AudienceScience, a
demand-side platform (DSP) that services brands and marketers directly, will this week announce the launch of a new cross-device targeting technology called “Signature.”
The idea
behind the new technology is to assign a unique “signature” to single (anonymous) users. Marketers can then target those signatures across devices to connect with the same consumer on a
regular basis.
The technology uses a “combination of probabilistic data” that is “informed and modeled from deterministic data sets.” Cutting through the jargon, that
means that AudienceScience’s new tech uses probabilistic data that is compared to deterministic data sets for refinement (i.e., a clients’ first-party data).
That’s not the
say the technology isn’t accurate. In fact, AudienceScience claims the targeting technology correctly links individual consumers to disparate devices over 90% of the time. While that assertion
is unverified, it’s not unreasonable -- Tapad’s cross-device targeting technology, which also uses probabilistic modeling, was deemed by Nielsen to accuarately match devices to specific consumers over 90% of
the time.
In a recent Forrester Wave report, AudienceScience was named a “Strong Performer” in the DSP category. The main knock against AudienceScience in that report was that it
could stand to offer marketers more channels and devices to advertise on. While the introduction of the “Signature” technology does not add any new devices or channels, it does improve
AudienceScience’s cross-device offering.
“AudienceScience has always had the capability to run programmatic across all screens,” a company representative said to Real-Time
Daily. “The launch of the [AudienceScience] Signature product allows marketers to follow the same user across devices.”
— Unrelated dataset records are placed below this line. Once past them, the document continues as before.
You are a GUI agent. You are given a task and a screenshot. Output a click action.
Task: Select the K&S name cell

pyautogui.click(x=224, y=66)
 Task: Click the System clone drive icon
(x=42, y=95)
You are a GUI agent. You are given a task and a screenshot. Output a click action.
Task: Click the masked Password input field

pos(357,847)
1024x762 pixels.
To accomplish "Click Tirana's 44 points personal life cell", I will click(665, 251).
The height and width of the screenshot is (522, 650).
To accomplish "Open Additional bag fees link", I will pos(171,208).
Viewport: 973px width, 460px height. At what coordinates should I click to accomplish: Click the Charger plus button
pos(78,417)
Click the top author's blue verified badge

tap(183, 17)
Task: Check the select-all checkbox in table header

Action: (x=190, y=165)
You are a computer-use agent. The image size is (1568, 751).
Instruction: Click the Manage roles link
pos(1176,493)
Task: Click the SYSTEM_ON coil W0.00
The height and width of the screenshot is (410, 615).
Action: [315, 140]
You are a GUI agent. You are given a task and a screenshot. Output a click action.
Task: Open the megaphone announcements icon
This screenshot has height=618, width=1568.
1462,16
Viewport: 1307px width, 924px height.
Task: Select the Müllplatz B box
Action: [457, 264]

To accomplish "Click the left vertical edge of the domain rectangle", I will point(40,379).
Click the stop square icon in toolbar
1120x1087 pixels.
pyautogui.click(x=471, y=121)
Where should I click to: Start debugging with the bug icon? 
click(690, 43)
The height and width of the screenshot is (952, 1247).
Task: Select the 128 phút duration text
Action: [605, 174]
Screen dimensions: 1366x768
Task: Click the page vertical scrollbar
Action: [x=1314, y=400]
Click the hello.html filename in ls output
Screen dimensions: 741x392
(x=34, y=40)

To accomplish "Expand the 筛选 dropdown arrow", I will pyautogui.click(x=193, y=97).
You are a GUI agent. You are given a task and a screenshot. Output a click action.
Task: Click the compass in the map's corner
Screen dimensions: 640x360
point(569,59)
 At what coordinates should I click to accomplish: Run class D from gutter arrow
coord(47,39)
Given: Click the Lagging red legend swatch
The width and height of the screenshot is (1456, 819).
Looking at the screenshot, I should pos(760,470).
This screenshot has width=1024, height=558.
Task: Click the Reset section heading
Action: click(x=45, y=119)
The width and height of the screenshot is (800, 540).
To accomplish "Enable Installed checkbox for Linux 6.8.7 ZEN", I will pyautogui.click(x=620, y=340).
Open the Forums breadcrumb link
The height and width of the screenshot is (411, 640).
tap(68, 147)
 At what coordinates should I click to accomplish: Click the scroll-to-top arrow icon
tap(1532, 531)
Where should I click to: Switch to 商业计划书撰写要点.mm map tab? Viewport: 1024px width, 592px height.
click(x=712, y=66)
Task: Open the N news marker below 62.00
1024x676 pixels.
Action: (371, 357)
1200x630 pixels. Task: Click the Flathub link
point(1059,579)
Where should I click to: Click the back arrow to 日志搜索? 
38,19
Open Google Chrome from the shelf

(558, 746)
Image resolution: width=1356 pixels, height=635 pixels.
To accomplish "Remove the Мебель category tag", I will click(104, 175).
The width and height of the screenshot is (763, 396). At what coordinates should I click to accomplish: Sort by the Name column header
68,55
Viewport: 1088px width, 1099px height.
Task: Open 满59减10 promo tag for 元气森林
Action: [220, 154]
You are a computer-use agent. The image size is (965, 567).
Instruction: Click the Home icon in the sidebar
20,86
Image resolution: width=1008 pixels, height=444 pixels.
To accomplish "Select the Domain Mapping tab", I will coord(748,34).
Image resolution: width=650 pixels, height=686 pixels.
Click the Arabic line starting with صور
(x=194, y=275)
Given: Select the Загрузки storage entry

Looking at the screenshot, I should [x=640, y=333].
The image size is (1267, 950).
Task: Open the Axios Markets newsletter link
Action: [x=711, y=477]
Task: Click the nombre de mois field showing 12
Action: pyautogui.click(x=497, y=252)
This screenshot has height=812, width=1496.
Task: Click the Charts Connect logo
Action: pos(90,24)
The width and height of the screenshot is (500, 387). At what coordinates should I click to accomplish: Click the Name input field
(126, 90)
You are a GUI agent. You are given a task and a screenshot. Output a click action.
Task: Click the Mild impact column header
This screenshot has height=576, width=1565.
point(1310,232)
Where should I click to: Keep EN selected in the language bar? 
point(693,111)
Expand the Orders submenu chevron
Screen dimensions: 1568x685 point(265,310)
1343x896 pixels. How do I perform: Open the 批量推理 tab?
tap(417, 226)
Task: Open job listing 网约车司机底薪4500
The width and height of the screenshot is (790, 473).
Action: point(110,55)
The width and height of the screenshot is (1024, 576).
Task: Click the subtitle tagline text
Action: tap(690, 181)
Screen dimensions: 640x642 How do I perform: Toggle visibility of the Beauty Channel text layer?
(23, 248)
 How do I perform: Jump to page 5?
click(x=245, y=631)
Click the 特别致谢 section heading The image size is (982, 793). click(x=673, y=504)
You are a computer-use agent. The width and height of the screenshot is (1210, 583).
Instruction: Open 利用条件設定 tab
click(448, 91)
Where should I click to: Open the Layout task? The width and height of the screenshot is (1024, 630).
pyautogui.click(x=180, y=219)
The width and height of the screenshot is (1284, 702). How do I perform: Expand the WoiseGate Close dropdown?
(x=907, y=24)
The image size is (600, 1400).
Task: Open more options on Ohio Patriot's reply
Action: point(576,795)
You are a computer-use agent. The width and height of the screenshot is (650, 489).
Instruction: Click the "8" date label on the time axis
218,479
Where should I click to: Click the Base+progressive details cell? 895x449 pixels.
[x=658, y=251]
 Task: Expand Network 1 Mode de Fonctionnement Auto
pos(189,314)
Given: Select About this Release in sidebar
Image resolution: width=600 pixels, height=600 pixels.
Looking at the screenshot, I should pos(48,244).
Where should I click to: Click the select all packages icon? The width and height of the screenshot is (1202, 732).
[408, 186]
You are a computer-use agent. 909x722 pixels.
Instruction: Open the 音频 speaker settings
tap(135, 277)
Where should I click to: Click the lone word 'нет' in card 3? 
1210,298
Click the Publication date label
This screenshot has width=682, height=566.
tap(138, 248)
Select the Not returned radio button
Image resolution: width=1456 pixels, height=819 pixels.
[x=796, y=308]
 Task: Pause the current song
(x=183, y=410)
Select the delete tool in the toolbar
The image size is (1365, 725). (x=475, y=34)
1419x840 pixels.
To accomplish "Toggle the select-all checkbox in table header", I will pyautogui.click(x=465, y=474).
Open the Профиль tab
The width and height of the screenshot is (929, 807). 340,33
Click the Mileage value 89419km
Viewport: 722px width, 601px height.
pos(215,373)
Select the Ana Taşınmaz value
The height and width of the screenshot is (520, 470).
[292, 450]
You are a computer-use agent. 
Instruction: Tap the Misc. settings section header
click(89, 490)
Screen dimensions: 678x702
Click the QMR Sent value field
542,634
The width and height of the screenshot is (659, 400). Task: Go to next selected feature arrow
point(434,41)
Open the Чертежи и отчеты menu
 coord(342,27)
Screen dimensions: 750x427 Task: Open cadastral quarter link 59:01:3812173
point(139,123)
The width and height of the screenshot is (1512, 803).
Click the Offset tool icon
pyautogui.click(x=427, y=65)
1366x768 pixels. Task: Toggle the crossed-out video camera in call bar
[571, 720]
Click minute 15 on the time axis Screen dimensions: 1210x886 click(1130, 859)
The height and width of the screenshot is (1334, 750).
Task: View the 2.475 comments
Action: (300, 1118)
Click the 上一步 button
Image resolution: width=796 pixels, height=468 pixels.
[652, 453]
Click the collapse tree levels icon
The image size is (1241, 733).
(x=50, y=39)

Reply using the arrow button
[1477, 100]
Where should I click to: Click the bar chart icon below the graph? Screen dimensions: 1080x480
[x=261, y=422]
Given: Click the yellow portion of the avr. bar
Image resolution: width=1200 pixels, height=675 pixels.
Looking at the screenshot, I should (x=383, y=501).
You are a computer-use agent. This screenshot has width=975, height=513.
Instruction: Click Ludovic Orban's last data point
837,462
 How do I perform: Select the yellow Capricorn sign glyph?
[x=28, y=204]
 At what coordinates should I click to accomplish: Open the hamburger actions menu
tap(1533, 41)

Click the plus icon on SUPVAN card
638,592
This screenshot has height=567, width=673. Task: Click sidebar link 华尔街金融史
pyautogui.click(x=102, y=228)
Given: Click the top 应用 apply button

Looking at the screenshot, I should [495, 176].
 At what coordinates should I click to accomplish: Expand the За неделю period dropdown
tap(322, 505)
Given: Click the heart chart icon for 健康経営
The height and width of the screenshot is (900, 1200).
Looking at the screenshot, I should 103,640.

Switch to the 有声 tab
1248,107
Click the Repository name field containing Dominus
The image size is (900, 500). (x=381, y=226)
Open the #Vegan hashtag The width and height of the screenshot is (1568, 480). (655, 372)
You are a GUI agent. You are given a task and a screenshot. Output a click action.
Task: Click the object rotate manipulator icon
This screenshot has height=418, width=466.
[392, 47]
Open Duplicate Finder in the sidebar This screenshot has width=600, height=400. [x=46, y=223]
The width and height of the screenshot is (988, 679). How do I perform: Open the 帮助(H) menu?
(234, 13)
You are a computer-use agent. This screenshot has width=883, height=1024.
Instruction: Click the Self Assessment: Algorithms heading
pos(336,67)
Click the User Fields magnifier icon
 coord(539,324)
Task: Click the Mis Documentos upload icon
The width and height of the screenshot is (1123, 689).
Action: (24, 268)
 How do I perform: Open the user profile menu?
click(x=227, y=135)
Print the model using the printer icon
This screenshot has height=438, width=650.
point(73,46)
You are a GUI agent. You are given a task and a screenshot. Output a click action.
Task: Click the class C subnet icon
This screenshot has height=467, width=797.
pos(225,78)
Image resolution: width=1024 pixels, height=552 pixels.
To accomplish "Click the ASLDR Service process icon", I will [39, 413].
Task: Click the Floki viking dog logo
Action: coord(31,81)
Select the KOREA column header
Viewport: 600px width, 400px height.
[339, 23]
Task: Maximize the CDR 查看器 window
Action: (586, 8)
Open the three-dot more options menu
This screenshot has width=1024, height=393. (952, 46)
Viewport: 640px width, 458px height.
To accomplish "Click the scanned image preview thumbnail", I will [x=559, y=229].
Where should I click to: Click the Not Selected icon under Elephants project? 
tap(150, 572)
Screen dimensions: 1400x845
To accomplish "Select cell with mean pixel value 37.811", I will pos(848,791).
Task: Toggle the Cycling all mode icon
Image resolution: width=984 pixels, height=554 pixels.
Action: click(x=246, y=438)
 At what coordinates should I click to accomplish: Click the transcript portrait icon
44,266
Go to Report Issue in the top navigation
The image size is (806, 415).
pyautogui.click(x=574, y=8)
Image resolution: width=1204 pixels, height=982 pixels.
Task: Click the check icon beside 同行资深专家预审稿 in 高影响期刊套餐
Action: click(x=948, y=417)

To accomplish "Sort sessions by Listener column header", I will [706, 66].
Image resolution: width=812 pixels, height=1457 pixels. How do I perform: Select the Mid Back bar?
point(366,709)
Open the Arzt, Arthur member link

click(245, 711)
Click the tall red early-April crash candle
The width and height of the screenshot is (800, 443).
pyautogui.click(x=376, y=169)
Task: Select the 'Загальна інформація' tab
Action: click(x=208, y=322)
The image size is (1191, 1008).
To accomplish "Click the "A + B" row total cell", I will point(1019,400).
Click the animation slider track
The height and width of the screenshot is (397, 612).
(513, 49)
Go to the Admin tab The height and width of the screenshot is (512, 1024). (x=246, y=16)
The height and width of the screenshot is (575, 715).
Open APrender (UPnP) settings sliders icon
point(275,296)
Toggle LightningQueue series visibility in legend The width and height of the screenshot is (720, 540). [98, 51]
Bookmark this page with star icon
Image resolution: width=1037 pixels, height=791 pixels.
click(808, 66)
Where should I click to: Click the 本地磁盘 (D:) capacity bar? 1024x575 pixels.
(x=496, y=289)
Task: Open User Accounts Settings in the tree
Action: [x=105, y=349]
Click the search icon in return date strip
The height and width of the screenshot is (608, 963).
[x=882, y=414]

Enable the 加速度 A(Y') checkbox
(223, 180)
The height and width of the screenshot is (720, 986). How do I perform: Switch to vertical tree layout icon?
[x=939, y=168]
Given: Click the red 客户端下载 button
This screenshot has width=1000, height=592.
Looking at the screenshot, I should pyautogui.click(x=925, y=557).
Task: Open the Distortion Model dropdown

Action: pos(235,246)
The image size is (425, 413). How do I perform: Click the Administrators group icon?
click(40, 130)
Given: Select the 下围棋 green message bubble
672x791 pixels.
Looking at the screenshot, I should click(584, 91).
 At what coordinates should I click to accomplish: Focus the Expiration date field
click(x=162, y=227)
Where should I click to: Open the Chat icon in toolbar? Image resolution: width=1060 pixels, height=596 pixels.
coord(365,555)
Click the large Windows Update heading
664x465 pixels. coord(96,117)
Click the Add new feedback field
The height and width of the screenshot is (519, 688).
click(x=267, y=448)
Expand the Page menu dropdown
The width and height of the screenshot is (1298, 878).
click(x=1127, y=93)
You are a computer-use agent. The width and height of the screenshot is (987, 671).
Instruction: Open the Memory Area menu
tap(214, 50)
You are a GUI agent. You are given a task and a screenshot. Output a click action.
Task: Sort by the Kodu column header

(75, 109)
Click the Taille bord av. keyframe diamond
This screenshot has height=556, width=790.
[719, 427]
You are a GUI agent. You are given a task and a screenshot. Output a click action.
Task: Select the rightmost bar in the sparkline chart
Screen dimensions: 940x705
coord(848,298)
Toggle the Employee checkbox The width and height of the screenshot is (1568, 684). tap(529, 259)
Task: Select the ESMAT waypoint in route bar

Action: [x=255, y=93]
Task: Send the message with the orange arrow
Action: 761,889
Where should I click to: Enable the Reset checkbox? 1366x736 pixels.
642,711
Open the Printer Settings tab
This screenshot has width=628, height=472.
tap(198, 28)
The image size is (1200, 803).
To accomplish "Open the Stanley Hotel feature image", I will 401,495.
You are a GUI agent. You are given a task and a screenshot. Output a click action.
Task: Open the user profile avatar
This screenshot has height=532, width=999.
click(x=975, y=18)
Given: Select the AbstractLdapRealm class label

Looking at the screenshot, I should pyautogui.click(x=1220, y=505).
The new tech enables AudienceScience clients to use the
same targeting strategy across all screens. Previously, they had to develop separate strategies for each device, and while they were trying to target the same audience this way -- and they may have
been succeeding -- there was no easy way to tell.
“Until now, waste and ad replication across channels have been widely accepted by marketers, despite the very clear negative
impact,” stated Tim Barnes, chief product officer at AudienceScience. “Even with the latest technological advancements, brands and their agencies were relying on guesswork when it came to
frequency and targeting strategies. There’s no place for that in today’s ad market.”
The move serves as further evidence that marketers are enamored with the idea of cross-channel programmatic advertising,
and that the ad tech providers of the world are racing to build new software to make it more of a reality.